NI am constantly captured by that passage Deuteronomy, I think it is the 26th chapter where it says: „ Once a year when you go to present a sacrifice to the Lord, the first fruits, and when your son asks you: But father, why are you doing this?, you should not say to him: „For God commanded it“, but: „ We were one nation, we were like this and the Lord set us free…“ ( Dt 26, 1-11). To recount history, as Paul did here. Transmitting the story of our salvation. The Lord advises in the same place in Deuteronomy: „ When you enter a land that you have not conquered, that I have conquered, and when you eat fruits, which you did not plant, and you will live in houses that you did not build, when presenting the sacrifice you will say“ – this is the famous Deuteronomic creed – „My father was a wandering Ara mean, then he descended into Egypt in small numbers… he stayed there for four hundred years, then the Lord freed him, took care of him…“ He tells history by singing, remembering a nation, and stating it is a nation.
In this history of God’s people, until the coming of Jesus Christ, there were saints, sinners, and many ordinary people, good, with virtues and with sins, but all of them. The famous “west” who followed Jesus had a nose that belonged to a certain people. Whoever claims to be a Christian but does not have this sense of smell is not a faithful Christian; he is somewhat distinctive and somewhat feels justified without the people. Belonging to the people, having the memory of God’s people. And this is what Paul, Stephen, and Paul teach again, apostles… And the author’s advice in the Letter to the Hebrews is: „Remember your ancestors“ ( Hebrews 11:2), that is, to those who preceded us on this path of salvation.
If someone asked me, „ What do you think is the deviation of Christians – today and at any time – the deviation that is most dangerous for Christians?“I would say without hesitation that it is a lack of memory of belonging to the people. When this is missing, dogmatisms, moralisms, ethicists, and elite movements come. People are missing. A people who are always sinners, we are all them, but who are not fundamentally wrong, who have a nose for being the chosen people who follow the promise and who made the covenant, which he may not fulfill, but he knows about it.

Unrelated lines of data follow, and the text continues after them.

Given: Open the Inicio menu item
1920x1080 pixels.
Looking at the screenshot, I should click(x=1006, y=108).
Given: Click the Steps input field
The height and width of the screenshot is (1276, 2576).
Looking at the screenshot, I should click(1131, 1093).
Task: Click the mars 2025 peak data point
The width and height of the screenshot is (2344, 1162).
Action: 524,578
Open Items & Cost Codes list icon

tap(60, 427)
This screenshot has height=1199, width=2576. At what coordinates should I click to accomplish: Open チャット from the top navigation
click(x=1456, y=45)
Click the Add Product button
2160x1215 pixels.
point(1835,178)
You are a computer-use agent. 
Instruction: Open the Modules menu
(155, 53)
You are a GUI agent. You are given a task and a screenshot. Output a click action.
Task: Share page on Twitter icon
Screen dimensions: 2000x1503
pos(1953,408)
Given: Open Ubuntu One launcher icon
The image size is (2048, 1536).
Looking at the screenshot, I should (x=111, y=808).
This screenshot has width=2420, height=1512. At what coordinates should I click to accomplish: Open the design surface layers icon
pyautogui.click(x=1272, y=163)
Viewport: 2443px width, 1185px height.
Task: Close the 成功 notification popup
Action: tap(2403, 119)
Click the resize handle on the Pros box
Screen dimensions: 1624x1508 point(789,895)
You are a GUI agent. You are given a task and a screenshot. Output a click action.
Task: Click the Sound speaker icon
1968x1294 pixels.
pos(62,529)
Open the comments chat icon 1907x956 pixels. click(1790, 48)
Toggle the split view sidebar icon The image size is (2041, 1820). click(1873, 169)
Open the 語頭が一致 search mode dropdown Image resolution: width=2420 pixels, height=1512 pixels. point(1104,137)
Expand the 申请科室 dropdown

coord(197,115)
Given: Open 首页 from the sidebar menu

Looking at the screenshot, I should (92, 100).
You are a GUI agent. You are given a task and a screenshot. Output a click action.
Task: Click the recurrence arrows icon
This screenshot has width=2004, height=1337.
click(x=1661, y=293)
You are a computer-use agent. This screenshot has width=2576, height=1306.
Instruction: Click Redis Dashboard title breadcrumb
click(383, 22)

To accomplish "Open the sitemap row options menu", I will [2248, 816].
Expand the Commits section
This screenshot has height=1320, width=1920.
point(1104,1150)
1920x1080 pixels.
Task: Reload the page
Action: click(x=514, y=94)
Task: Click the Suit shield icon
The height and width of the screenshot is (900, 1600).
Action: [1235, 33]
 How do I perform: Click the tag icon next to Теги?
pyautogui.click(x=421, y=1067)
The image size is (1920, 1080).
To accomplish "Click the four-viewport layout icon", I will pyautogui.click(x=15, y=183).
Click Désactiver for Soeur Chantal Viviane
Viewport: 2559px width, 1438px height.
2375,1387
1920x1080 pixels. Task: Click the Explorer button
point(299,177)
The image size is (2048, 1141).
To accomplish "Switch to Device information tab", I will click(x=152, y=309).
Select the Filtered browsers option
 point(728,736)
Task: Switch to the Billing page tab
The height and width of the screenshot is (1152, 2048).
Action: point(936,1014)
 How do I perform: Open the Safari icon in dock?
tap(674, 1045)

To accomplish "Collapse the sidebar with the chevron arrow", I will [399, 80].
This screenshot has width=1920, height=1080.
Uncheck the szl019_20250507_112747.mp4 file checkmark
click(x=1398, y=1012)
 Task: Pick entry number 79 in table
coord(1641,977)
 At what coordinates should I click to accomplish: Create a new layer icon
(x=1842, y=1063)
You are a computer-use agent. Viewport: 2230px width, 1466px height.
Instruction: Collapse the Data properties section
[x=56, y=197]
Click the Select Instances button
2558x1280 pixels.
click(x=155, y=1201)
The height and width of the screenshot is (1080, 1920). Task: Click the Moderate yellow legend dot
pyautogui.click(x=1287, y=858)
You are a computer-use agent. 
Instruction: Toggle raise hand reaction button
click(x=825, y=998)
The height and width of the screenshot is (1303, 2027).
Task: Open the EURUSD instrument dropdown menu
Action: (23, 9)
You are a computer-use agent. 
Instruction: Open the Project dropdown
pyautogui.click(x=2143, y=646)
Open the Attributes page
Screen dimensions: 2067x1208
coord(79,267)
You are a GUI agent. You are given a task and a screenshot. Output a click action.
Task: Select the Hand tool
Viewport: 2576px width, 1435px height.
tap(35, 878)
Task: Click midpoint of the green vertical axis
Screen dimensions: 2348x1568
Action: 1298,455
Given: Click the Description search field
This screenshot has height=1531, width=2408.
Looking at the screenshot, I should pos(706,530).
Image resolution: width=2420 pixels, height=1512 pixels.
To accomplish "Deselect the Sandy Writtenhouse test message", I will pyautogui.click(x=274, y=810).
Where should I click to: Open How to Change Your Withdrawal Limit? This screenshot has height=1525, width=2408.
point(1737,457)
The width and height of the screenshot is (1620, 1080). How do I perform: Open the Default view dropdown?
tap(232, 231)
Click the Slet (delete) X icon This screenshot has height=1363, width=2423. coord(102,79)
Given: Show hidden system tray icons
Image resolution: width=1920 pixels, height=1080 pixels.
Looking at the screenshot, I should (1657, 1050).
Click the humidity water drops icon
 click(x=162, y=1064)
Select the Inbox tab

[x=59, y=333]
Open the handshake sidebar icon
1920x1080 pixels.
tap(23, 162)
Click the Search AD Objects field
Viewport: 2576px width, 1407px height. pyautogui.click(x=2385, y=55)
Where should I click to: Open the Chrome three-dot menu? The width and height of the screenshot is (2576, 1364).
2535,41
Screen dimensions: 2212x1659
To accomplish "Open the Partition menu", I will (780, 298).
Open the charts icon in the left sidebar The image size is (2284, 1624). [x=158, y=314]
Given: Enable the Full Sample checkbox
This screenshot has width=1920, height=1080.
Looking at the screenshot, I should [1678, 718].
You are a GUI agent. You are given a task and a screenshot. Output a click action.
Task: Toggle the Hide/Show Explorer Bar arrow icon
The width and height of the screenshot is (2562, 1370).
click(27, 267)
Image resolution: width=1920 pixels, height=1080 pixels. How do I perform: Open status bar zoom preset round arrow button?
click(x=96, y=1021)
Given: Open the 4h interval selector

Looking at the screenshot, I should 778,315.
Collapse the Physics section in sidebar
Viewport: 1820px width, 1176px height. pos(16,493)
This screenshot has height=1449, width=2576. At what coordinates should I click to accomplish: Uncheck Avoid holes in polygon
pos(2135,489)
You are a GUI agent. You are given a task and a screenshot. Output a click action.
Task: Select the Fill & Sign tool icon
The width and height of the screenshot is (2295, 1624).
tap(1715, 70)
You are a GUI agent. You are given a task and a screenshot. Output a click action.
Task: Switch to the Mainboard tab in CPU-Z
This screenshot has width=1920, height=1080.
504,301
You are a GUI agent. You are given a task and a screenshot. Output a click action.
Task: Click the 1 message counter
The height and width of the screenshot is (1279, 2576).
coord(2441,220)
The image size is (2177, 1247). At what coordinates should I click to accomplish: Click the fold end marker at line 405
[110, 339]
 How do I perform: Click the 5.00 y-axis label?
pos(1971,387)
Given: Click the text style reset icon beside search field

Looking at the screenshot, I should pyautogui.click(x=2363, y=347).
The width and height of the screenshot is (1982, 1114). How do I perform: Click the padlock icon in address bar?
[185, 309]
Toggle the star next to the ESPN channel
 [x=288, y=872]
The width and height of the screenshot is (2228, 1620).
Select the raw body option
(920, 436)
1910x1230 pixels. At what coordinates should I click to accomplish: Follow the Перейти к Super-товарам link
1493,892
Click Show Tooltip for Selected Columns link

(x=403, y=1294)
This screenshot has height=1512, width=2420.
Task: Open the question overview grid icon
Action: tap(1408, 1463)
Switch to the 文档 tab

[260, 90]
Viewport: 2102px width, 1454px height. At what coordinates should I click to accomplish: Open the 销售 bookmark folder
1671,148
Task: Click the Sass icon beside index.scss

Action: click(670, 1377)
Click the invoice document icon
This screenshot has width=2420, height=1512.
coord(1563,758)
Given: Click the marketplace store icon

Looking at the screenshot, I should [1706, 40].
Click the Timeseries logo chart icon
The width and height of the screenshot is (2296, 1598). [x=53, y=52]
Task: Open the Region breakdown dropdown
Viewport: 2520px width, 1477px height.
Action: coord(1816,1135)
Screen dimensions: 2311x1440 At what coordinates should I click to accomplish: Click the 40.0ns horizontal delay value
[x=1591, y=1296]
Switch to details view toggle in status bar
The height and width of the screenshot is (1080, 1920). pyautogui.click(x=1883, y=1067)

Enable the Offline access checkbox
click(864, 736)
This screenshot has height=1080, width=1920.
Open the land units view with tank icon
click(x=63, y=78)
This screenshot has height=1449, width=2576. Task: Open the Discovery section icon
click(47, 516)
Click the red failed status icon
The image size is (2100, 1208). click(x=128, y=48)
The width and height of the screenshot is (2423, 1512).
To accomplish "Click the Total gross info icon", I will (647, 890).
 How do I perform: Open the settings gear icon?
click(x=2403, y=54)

Let us learn from the Lord this awareness of the people, which the Virgin Mary sang so beautifully in her Magnificat ( Lk 1, 46-56), which Zacharias sang so beautifully in his Benedictus ( Lk 1, 64-79) – we pray those hymns every day, morning and evening. People’s awareness: we are the holy faithful people of God who, as the First and then the Second Vatican Council says, have a sense of faith in their whole being and are infallible in how they believe.